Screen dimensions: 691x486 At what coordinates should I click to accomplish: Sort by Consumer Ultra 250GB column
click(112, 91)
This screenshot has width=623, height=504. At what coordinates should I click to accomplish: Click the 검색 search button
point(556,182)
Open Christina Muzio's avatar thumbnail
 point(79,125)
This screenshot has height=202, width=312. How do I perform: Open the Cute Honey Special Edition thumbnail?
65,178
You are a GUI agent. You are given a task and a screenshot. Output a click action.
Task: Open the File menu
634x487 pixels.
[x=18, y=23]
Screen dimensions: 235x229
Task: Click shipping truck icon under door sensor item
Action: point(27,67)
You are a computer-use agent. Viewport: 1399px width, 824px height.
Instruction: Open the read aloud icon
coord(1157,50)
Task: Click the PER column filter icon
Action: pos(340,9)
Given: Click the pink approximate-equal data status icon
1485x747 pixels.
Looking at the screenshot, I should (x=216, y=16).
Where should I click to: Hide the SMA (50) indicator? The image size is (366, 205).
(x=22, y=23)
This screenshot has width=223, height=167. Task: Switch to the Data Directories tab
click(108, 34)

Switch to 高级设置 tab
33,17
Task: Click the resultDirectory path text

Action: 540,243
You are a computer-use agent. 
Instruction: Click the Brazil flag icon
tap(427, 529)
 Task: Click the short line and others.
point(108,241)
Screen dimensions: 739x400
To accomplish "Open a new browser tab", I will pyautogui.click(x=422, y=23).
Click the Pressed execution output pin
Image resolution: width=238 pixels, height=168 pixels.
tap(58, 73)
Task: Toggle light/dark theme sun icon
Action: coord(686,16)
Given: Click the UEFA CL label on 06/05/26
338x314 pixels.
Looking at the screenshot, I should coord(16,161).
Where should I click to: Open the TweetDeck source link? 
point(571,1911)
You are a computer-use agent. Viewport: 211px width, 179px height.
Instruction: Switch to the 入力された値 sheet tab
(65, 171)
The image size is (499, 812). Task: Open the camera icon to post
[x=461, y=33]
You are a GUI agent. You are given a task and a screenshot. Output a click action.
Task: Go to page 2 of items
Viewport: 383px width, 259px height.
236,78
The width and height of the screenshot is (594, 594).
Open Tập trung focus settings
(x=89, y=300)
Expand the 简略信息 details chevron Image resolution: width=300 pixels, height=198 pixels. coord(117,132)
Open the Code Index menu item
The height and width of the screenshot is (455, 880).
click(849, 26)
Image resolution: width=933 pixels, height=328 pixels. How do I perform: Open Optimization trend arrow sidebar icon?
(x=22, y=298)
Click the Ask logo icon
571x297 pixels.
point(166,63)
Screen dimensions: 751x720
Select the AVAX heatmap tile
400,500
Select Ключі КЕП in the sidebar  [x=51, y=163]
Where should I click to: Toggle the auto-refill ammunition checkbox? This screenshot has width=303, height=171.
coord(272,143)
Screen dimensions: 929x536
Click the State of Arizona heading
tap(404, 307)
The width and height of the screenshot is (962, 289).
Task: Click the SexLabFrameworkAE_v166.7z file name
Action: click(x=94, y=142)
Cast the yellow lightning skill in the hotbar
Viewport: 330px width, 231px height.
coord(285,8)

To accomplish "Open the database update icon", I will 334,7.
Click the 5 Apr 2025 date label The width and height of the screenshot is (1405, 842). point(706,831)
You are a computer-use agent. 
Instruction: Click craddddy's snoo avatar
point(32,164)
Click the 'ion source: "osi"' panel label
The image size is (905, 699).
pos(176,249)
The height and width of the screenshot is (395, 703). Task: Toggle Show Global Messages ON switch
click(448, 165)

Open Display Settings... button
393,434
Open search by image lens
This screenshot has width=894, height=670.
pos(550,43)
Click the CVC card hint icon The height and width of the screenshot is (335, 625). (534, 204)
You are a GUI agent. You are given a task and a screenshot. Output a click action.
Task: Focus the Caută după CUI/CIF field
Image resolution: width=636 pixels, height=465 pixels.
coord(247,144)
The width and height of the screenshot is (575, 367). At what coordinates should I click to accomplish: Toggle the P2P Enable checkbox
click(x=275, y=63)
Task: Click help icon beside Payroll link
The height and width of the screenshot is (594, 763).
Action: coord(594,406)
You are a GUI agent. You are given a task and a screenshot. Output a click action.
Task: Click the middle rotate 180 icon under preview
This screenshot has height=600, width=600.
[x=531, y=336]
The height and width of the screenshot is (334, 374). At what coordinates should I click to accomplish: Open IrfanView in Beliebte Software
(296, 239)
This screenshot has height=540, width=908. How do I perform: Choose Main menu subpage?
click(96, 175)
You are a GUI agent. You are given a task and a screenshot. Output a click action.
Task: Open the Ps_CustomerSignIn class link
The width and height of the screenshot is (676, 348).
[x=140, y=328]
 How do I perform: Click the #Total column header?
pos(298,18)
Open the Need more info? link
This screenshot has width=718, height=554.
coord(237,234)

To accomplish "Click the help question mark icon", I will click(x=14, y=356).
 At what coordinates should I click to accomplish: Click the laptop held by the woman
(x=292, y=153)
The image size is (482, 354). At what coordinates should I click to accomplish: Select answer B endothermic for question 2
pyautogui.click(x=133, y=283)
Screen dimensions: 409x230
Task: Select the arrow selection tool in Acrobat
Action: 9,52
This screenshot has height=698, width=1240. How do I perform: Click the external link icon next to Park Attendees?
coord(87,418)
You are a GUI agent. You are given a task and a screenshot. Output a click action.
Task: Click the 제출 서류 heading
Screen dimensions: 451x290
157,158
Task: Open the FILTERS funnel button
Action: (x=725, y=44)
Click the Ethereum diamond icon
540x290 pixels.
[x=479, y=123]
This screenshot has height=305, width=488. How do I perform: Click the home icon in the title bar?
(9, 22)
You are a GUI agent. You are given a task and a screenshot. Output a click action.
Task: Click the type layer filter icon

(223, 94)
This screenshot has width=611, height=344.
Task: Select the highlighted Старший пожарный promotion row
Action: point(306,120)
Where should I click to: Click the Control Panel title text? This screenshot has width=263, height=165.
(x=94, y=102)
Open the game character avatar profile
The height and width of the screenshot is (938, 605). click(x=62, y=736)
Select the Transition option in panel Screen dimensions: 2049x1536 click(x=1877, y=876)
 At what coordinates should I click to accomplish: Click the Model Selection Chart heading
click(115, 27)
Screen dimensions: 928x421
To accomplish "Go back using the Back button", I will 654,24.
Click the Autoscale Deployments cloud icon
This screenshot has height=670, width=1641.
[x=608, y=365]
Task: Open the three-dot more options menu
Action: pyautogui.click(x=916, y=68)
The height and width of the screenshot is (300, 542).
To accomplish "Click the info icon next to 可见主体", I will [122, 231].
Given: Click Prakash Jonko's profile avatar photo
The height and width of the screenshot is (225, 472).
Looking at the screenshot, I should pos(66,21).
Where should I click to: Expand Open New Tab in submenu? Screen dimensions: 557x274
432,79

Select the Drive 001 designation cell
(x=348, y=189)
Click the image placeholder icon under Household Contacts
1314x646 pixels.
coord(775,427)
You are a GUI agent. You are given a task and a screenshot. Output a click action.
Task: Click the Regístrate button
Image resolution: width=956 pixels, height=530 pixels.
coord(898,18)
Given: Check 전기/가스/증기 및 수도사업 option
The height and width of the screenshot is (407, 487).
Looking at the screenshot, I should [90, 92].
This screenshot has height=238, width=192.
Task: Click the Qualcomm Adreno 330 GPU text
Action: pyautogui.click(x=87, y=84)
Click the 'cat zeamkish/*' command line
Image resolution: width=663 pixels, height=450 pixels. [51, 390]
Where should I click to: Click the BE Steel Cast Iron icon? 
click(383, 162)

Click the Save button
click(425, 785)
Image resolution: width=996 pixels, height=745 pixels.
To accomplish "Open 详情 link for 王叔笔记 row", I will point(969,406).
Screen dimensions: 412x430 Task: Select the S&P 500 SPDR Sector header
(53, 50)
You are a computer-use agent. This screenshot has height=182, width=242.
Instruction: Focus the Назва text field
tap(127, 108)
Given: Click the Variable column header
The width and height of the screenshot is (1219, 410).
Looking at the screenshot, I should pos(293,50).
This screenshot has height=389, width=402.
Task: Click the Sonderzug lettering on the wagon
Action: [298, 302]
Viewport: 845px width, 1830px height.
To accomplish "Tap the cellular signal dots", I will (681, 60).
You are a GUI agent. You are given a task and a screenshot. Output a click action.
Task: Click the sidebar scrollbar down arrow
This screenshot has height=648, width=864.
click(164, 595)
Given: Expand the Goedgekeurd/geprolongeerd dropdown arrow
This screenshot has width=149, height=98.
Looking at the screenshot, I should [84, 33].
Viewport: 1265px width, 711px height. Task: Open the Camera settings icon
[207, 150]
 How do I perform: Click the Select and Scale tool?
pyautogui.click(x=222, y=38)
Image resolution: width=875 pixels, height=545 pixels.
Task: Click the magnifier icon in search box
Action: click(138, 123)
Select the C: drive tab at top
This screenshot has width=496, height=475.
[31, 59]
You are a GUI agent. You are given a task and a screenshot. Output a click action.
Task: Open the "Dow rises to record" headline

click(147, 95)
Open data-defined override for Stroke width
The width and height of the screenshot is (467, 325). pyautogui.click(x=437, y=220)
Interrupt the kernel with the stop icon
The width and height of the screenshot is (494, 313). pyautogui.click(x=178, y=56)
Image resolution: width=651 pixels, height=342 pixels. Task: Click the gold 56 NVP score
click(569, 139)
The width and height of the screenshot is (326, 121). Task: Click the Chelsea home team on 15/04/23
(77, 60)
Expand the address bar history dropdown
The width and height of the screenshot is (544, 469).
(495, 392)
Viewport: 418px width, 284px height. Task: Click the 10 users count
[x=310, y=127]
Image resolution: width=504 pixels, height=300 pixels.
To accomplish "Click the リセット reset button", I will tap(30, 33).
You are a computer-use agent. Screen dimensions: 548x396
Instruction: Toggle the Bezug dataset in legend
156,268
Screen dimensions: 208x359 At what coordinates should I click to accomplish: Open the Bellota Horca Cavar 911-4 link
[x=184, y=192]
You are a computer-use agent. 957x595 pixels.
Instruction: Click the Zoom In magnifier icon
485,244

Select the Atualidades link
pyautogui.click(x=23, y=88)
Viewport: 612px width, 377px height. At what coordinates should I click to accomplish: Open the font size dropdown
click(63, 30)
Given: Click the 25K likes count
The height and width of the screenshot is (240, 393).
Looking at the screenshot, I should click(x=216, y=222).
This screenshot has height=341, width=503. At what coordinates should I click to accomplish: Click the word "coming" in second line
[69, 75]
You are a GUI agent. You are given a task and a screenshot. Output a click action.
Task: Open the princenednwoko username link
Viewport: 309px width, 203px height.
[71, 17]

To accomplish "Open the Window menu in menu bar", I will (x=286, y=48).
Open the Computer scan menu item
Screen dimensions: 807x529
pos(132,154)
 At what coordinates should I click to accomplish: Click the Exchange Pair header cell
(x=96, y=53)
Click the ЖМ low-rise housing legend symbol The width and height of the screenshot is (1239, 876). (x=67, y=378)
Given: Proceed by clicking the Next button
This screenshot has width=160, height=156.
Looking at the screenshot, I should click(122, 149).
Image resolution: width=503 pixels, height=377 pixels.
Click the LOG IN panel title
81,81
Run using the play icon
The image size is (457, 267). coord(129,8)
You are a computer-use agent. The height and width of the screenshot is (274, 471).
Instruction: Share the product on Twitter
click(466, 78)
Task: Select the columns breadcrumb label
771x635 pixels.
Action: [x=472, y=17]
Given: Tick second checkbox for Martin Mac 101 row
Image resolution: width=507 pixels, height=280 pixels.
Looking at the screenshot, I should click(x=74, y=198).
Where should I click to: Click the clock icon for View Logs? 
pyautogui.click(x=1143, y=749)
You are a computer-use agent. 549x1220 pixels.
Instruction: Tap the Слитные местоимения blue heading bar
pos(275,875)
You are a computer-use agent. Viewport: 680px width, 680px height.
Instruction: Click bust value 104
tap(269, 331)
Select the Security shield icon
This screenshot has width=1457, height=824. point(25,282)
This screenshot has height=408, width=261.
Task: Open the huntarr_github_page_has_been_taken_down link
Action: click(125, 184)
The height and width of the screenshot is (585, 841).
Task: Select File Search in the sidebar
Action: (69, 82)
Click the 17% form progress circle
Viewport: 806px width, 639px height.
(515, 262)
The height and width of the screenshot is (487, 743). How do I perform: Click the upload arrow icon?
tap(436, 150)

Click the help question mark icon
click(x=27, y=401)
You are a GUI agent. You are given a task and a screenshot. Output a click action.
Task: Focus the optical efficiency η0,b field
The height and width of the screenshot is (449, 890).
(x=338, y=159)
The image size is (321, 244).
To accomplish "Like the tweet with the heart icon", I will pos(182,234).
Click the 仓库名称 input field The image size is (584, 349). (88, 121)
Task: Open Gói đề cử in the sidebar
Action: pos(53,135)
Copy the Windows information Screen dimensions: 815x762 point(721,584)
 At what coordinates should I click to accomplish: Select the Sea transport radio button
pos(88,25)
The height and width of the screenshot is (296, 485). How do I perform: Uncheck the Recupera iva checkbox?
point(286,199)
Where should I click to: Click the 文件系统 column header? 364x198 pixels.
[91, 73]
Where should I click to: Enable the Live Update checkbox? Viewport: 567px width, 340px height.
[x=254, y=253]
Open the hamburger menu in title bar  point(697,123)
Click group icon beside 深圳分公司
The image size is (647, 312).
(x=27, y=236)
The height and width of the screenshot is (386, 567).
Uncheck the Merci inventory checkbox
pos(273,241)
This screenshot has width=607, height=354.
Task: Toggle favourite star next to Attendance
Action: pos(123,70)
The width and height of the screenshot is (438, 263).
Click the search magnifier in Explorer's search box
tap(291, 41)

WHAT YOU HAVE TO DO: In the listing above, locate the line with "Given: Check 전기/가스/증기 및 수도사업 option" and the line with "Image resolution: width=996", then extract exactly those lines and every line between them, and nothing more.

RESPONSE BELOW:
Given: Check 전기/가스/증기 및 수도사업 option
The height and width of the screenshot is (407, 487).
Looking at the screenshot, I should [90, 92].
This screenshot has height=238, width=192.
Task: Click the Qualcomm Adreno 330 GPU text
Action: pyautogui.click(x=87, y=84)
Click the 'cat zeamkish/*' command line
Image resolution: width=663 pixels, height=450 pixels. [51, 390]
Where should I click to: Click the BE Steel Cast Iron icon? 
click(383, 162)

Click the Save button
click(425, 785)
Image resolution: width=996 pixels, height=745 pixels.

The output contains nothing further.